**CONSEGNA 1**: Elenca tutti i nomi geografici (paesi, regioni, distretti, province) che compaiono nel brano su MSF in Kirghizistan, riportando ciascuno una sola volta.
**CONSEGNA 2**: Riprendi il brano su MSF in Kirghizistan dopo la sua ultima frase e proseguilo con alcune frasi coerenti.

Così anche l’organizzazione Medecins sans Frontières (MSF) che, per voce del delegato per la Svizzera italiana Giacomo F. Lombardi spiega il progetto in Kirghizistan dove l’alto tasso di tumori al collo dell’utero e al seno necessita di un intervento mirato per riuscire a introdurre strumenti che portino a una diagnosi precoce e a una prognosi migliore: «Nel 2023 nel distretto di Sokuluk, Medici Senza Frontiere si è concentrata sulla fornitura di screening e trattamenti alle donne a rischio di cancro al collo dell’utero e al seno e ha sostenuto i servizi di salute mentale. Su questa linea, in collaborazione con il Ministero della Salute, le équipe di MSF gestiscono due cliniche di screening per i tumori al seno e al collo dell’utero nel distretto di Sokuluk, nella provincia di Chui». In linea con la situazione illustrata dal professor Cavalli e a parte la regione di Sokuluk, Lombardi lamenta la carenza di accesso alla diagnosi precoce. È qui che si inserisce il progetto di MSF per la presa a carico precoce diagnostica e terapeutica: «In questo Paese vogliamo fare la differenza per la stragrande maggioranza di donne (80%) che riceve una diagnosi allo stadio finale, dunque incurabile, e non ha accesso neppure a una terapia palliativa come succede da noi». In un biennio MSF ha creato una cellula autonoma che può essere riprodotta anche in altri luoghi in termini di centro di formazione dei sanitari e di diagnosi precoce: «Un intervento che va incontro all’emergenza della carenza di accesso alle cure, anche nell’ambito oncologico: abbiamo dato gli strumenti ai sanitari locali per permettere loro di far crescere quest’iniziativa verso il miglioramento delle capacità di screening che consentirà di salvare più vite umane, a dimostrazione che pure un intervento umanitario in ambito oncologico può essere incisivo; se ne parla poco e per questo è un tema degno di grande attenzione».

**ESTRATTI DI DATI**:
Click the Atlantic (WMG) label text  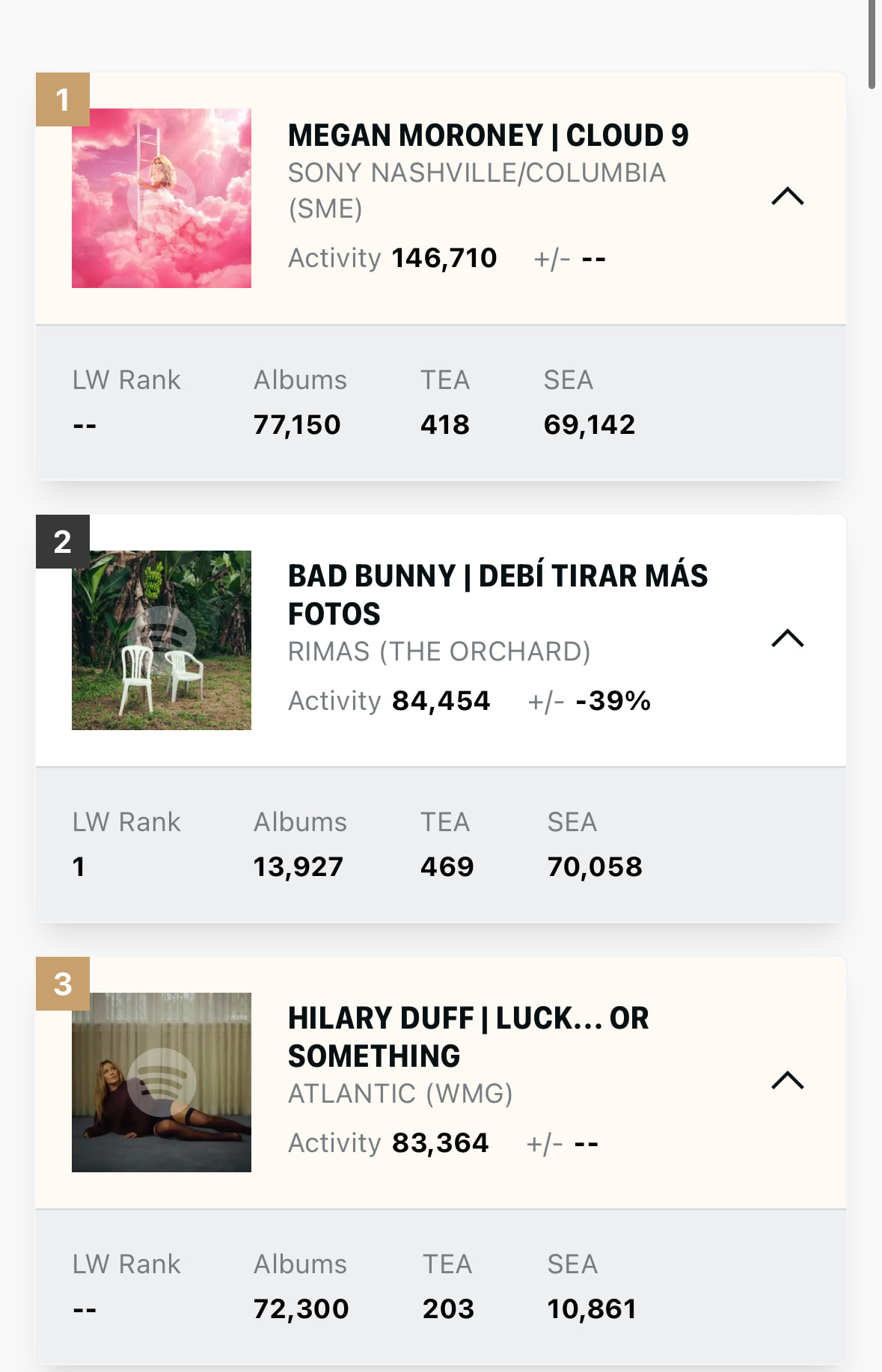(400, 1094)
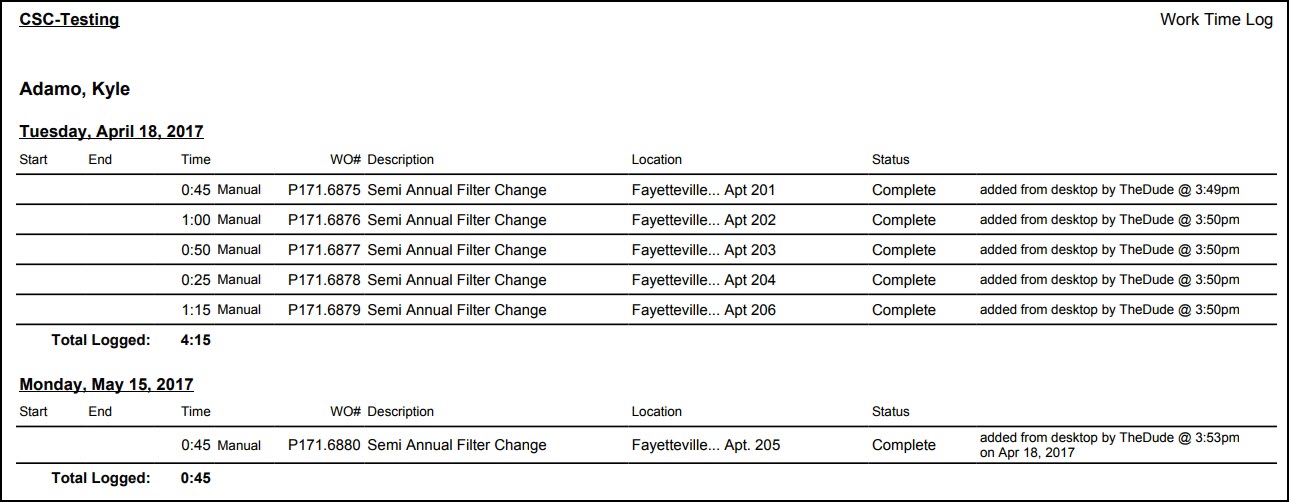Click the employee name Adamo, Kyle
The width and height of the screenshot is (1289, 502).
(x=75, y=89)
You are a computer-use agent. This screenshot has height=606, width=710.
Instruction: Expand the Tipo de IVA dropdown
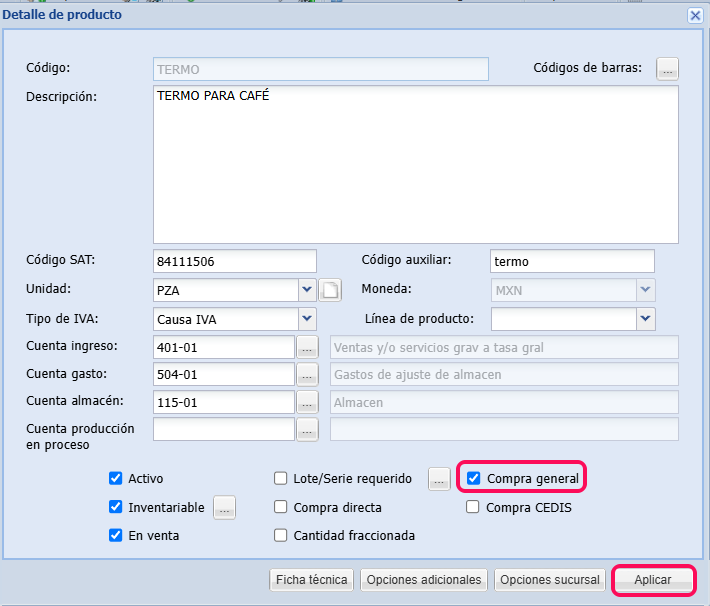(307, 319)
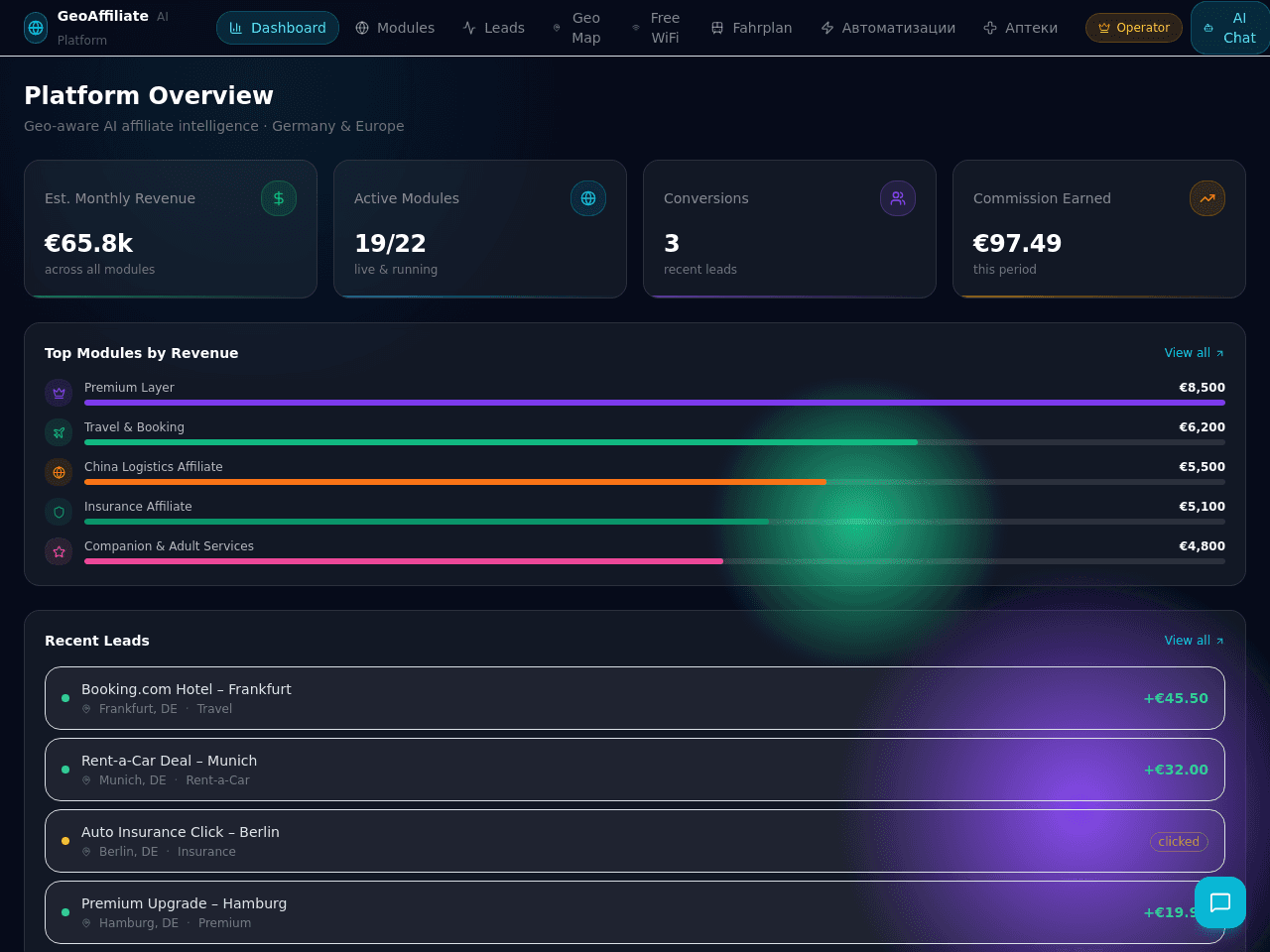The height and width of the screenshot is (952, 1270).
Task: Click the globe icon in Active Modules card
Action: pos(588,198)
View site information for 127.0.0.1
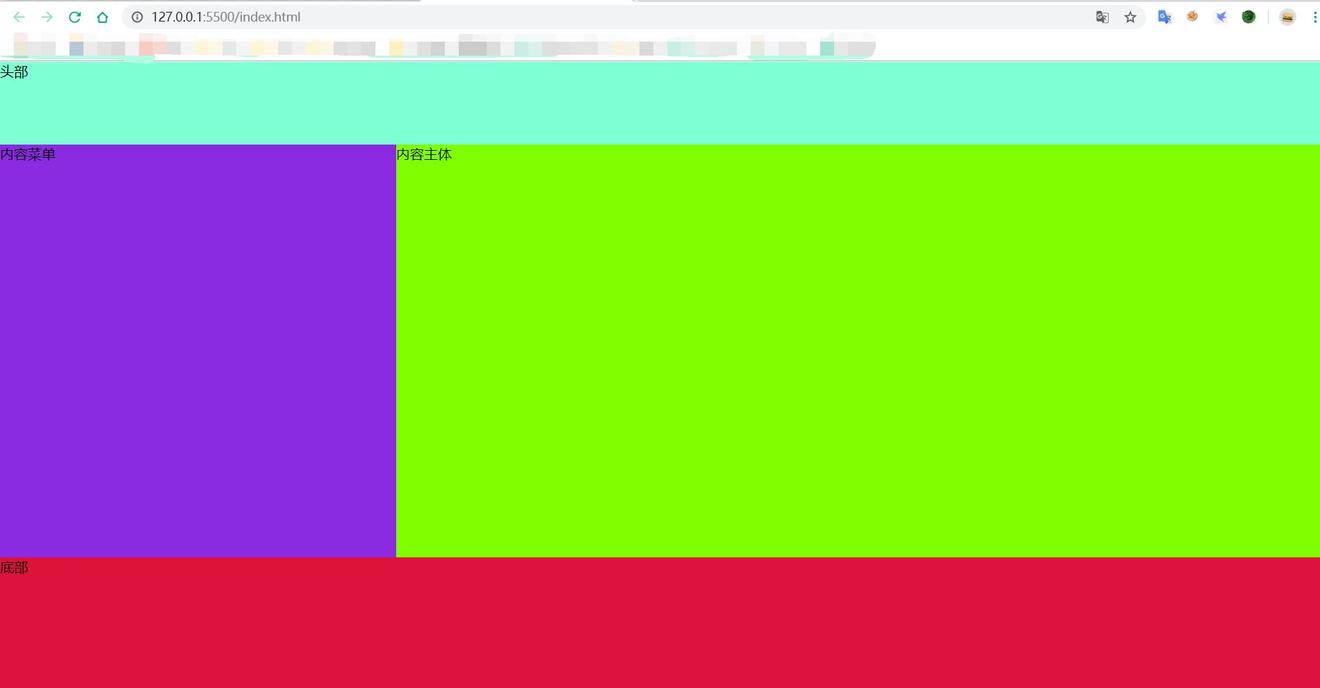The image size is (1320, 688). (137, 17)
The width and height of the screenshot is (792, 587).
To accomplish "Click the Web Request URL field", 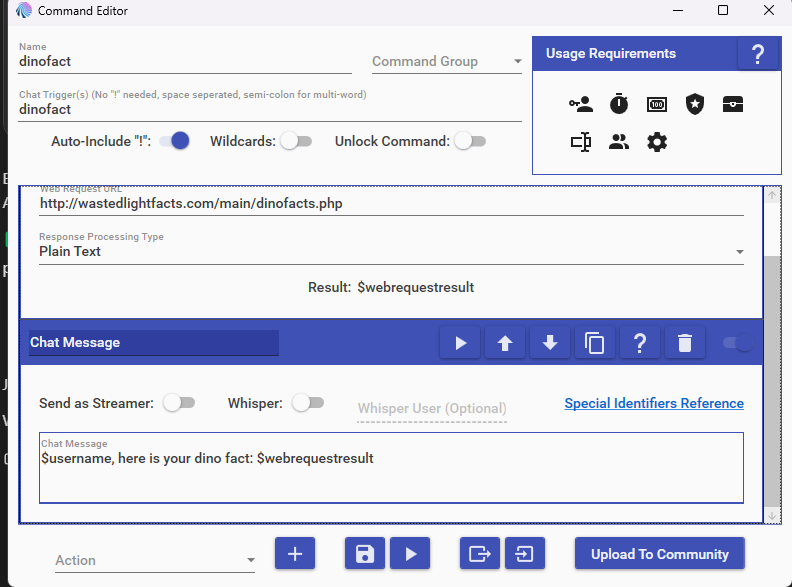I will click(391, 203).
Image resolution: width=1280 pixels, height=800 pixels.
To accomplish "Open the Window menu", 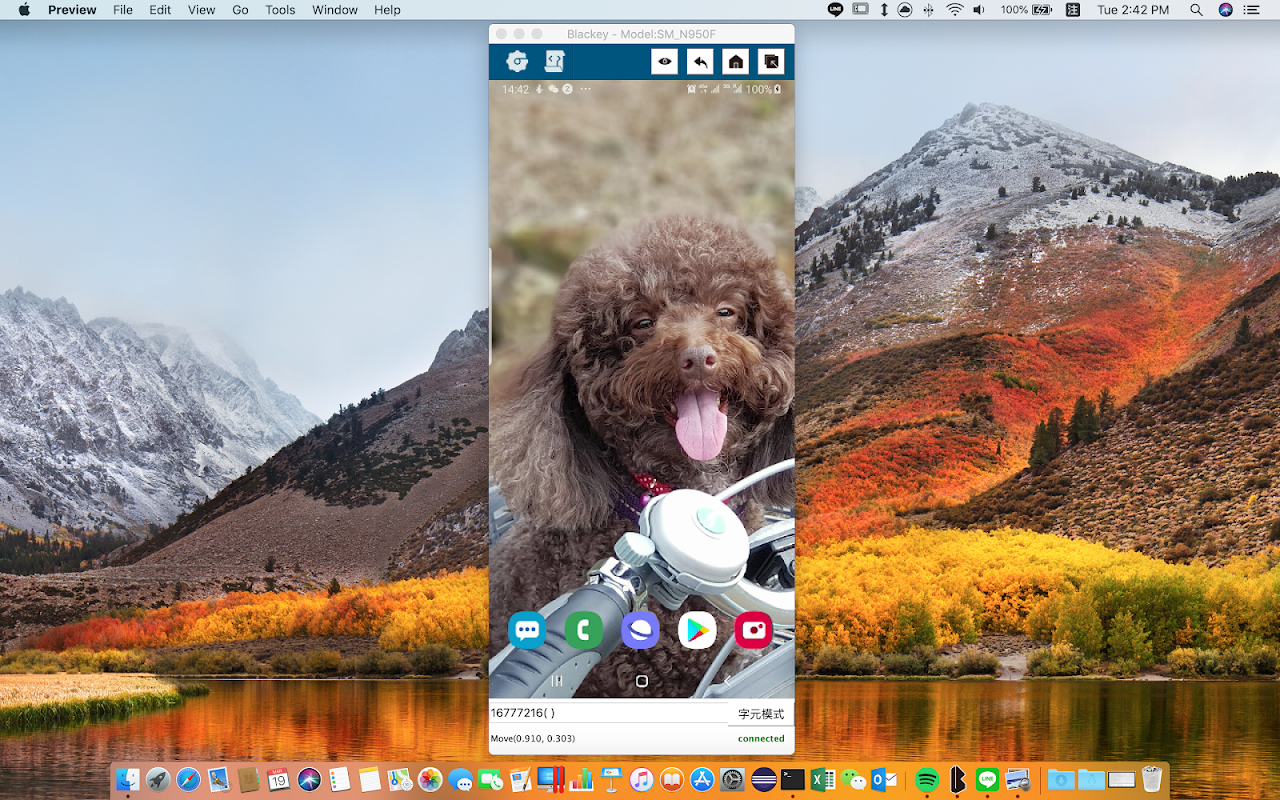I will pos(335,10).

**RISPOSTA ALL'ESERCIZIO 1**: Svizzera italiana, Kirghizistan, Sokuluk, Chui

**RISPOSTA ALL'ESERCIZIO 2**:
Nel sottolineare la comprovata mancanza di pari opportunità fra Paesi industrializzati e Paesi poveri, Lombardi ribadisce la necessità di migliorare l’accesso alla diagnosi e alle cure anche in questi ultimi: «In Kirghizistan non c’è benessere diffuso e manca l’accesso alle cure, ma con un sistema sanitario presente si può fare comunque molto. Il nostro progetto nel distretto di Sokuluk dimostra che, anche senza cambiare la realtà delle cose in modo repentino, il numero di vite che si riesce a salvare è un multiplo significativo delle donne che altrimenti morirebbero se si forniscono gli strumenti per una diagnosi precoce e la relativa presa a carico». E infine sottolinea un concetto valido più che mai anche alle nostre latitudini: «La prevenzione non è un business: è vero che fa risparmiare soldi perché la presa a carico risulta meno dispendiosa (oltre che con una migliore prognosi), ma la realtà è che salva un sacco di vite in più, dovunque».